At ETHS we are committed to empowering all students to achieve academically. Our data show we have the teachers, class offerings, curriculum, academic support system, and high expectations for many of our students to soar and achieve academic growth that significantly exceeds national norms. Our challenge is to ensure that all students at ETHS experience the best we have to offer. We must set high standards and guarantee strong, accelerated coursework for all students so their ETHS diploma represents successful completion of a rigorous course of studies.

Ninth grade at ETHS is the launch year for our students. The freshman experience is being strengthened to prepare students to take challenging classes during their four years in high school. We began by implementing a cutting-edge, earned-honors model for Freshman Humanities. Last fall, we indicated that the important next step is to develop a revised, more rigorous, more engaging earned-honors-credit biology course, which most students take their freshman year.

It is critical to align our students’ first exposure to biology to what they can expect later on in high school, as well as gaining a lifelong understanding of science concepts. To that end, this year we are aligning biology with the College Board’s newly revised Advanced Placement (AP) Biology course, focusing on the same Big Ideas as are taught in AP Biology. Given the speed with which scientific knowledge expands, our teachers have the challenge of balancing breadth of content coverage with depth of understanding. Notably, the College Board has shifted AP Biology from a “content coverage model of instruction to one that focuses on enduring, conceptual understandings and the content that supports them.” Students in AP Biology—and soon in the introductory biology course—will spend less time on factual recall and more time on inquiry-based learning to develop the critical reasoning skills necessary to engage in science learning and understanding.

We know that emphasizing concepts over facts makes the content of a biology course more meaningful for students, and the College Board agrees: “A biology course has more structure and meaning when the key concepts for each topic are placed in the broader context.”

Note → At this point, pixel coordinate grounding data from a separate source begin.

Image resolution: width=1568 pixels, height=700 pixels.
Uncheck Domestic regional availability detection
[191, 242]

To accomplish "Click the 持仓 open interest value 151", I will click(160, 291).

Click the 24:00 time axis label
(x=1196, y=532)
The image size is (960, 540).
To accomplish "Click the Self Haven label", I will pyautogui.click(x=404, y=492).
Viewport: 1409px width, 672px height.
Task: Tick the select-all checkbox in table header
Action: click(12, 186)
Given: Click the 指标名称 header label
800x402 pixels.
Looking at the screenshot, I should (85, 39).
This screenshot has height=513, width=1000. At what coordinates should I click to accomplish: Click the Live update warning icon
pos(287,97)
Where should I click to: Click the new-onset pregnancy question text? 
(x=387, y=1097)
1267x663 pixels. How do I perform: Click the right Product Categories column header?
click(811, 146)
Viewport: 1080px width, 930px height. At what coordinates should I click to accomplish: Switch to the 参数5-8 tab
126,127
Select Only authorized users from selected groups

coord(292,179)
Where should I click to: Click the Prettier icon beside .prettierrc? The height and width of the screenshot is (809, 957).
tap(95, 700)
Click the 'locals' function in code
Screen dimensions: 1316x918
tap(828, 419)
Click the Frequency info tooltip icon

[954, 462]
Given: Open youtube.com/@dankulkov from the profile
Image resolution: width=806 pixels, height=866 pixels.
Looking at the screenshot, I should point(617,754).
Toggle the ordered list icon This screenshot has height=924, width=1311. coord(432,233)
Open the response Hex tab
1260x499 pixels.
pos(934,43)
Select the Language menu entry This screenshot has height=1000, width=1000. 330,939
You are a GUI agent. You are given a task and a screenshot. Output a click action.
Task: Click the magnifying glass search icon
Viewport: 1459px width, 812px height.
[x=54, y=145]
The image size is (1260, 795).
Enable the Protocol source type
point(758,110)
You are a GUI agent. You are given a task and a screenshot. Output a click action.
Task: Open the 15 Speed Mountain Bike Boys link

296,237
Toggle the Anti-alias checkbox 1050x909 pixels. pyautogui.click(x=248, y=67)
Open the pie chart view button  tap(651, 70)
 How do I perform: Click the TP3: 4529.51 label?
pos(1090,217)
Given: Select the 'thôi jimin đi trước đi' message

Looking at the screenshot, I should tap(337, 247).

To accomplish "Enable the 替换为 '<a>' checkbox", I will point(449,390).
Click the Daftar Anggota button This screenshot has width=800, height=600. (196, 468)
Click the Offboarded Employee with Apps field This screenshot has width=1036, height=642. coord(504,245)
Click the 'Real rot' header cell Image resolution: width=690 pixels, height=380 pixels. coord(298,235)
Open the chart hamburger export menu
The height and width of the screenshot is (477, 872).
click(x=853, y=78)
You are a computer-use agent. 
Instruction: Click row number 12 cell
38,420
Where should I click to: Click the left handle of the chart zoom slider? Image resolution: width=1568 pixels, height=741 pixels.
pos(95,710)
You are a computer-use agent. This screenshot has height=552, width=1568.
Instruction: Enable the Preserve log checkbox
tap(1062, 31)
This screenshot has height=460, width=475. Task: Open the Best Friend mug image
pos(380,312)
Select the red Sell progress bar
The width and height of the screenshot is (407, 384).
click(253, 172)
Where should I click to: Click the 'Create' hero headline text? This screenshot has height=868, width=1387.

When adopted, introducing freshmen to these Big Ideas will better prepare them to accelerate their science learning. The Big Ideas are:

The process of evolution drives the diversity and unity of life.

Biological systems utilize free energy and molecular building blocks to grow, to reproduce, and to maintain dynamic homeostasis.

Living systems store, retrieve, transmit, and respond to information essential to life processes.

Biological systems interact, and these systems and their interactions possess complex properties.

In restructured biology classes, freshmen will earn honors credit based on the quality of their work throughout the semester. The work we have done in earned-honors Humanities informs our work. Previously, the designation of honors was based on placement criteria and did not take into consideration how students performed in class.

Right now, our biology teachers are developing a sequence of rubrics and assessments that will provide students with clear expectations of what they need to know and be able to do to earn honors credit. They will also be developing differentiated instruction lessons.

In addition, freshmen taking biology will be required to perform at a high level throughout each semester and on semester exams. To ensure that we have a strong assessment program, semester exams are being aligned to the ACT College Readiness Standards. A consultant is working with a team of teachers on best practices in test construction.

Along with increased rigor comes the necessity to provide abundant supports. At ETHS, we have academic support available before, during, and after school, as well as on select Saturdays throughout the school year. Our Science Study Center is open before, during, and after school Monday through Friday. We offer AM support Monday through Friday before school where students can receive help from their content-area teachers. The Homework Center is open Monday through Thursday after school. Our AVID (Advancement Via Individual Determination) and STAE (Steps Toward Academic Excellence) academic support programs will reinforce the biology course as they currently do for Freshman Humanities.

Through the new rigorous biology curriculum, freshmen will certainly increase their science skills. Student well-being will be maintained and enhanced through supportive learning environments. Freshmen will also learn academic persistence and develop the intellectual capital required to take more challenging courses at ETHS.

Assigning our freshmen to earned-honors classes is an important step to ensuring that an ETHS diploma will signify that every graduate has taken rigorous classes and is academically prepared to succeed in a 21st-century, competitive world.